Amrita Shah’s moving biography of her great-grandfather, Mohanlal Killavala, explores silences, erasure, and memory across the Indian Ocean

Amrita Shah's book The Other MohanAmrita Shah's book The Other Mohan

History is noisy, filled with proclamations, battles, manifestos and monuments. It is shaped as much by what survives as by what slips away. The 20th century gave us Mohandas Karamchand Gandhi, inscribed in stone, sermon and syllabus. But in Amrita Shah’s The Other Mohan in Britain’s Indian Ocean Empire, another Mohan emerges: Mohanlal Parmanandas Killavala, her great-grandfather, whose life endures only in shards, letters and silences. Through him, she seeks the texture of the past, complex and obscure.

By April 1907, if not before, the two Mohans had met. Gandhi’s Indian Opinion briefly mentions Mohanlal, a Gujarati trader entangled in the networks of Bombay, Port Louis and Durban. Elsewhere, a letter surfaces, unacknowledged. An astonished Shah embarks on a journey to reconstruct a life that was already half-lore. And in that journey, we are constantly reminded that these are not traces of legend but the substance of life, and hence partial and evasive. Where Gandhi towers as an architect of a people’s moral imagination, Mohanlal appears only in glimpses, slipping between ports, carrying commerce and kinship across the Indian Ocean. Yet Shah does not recast him as a hero. The other Mohan is no counter-Mahatma. His life, accomplished though it was, drifts towards oblivion. What returns to the family is silence. The man who traversed seas leaves scarcely a ripple.

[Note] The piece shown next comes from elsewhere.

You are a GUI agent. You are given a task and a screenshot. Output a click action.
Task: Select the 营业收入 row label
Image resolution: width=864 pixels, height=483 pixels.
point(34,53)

Shah also uses Mohanlal’s life to emphasise on the role the Indian Ocean played, both in the history of her family and of the subcontinent. For her family, the ocean is the huge canvas on which Mohanlal pieced together his life. To the subcontinent, it is a vast, liquid archive. It carried indentured labourers, traders, exiles, constantly retracing a world where migration was routine; a world where the Empire’s reach extended as much in cargo and contracts as in armies.

Shah’s book is an act of pursuit. She writes against the indifference of both the Empire and her family memory. Mohanlal himself leaves no memoirs of South Africa, no intimate reflections of exile and enterprise. Even his surname is contingent, a bureaucratic convenience: the Sankalias of Surat became Killavalas when an East India Company job at the fort required a new register. Even names, under imperialism, become negotiations with power.

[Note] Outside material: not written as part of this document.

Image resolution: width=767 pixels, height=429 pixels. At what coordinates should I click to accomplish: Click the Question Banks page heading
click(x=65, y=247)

At the centre of this fractured lineage stands another figure, doubly at risk of erasure: Foolkore, Mohanlal’s Mauritian wife. Her life dissolves before it gathers shape, leaving no trace in memory, no echo in family lore. History grants her barely more than a name, yet Shah insists on holding her in view.

To name Foolkore is to pierce the silence that history spreads over such women, insisting that even a shadowed presence unsettles the grand narrative. Foolkore is not simply a shadow; she is an emblem of the silences that governed the Empire itself.

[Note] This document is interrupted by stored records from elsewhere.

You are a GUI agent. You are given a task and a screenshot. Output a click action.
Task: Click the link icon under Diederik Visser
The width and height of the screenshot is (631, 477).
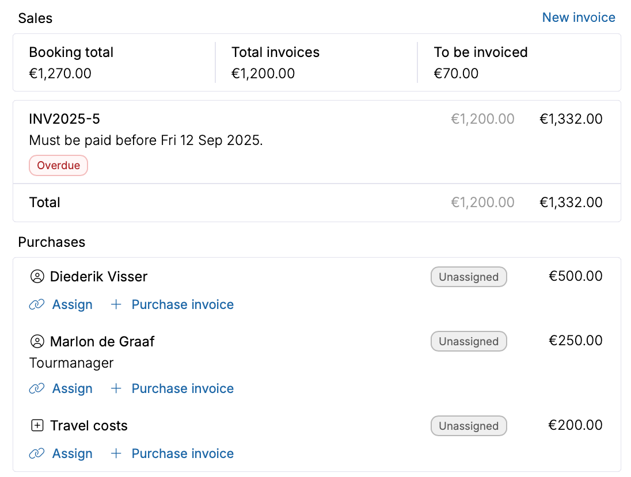[37, 305]
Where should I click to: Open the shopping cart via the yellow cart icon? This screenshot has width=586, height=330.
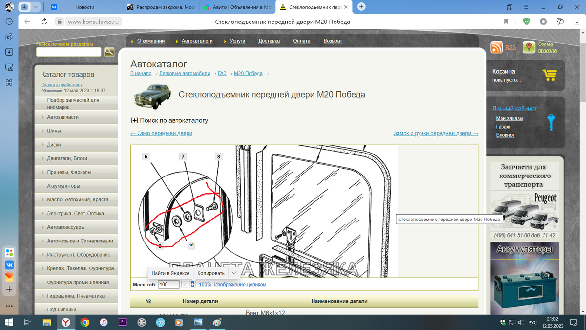click(550, 75)
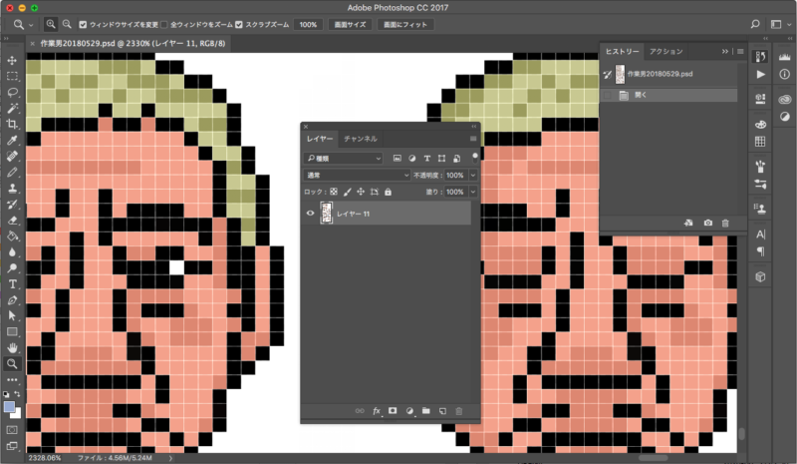This screenshot has height=464, width=797.
Task: Switch to the アクション tab
Action: pos(665,51)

The form of Shah’s narrative mirrors its subject. It is tentative, digressive, unwilling to smooth over gaps with easy invention. At moments, it reads less like biography than a meditation on method: how does one write a life out of fragments? How to grant dignity to a figure the archive itself disavows? To some, these digressions may appear indulgent. Yet they are integral. They remind us that the archive is not neutral ground. It is structured by power, political in both what it preserves and what it omits. The Other Mohan is not seamless. Its force lies in its refusal to pretend at wholeness. Shah’s prose acknowledges the incompleteness, the provisionality of what she can recover. The result is an account of memory itself, riven with gaps, haunted by ghosts.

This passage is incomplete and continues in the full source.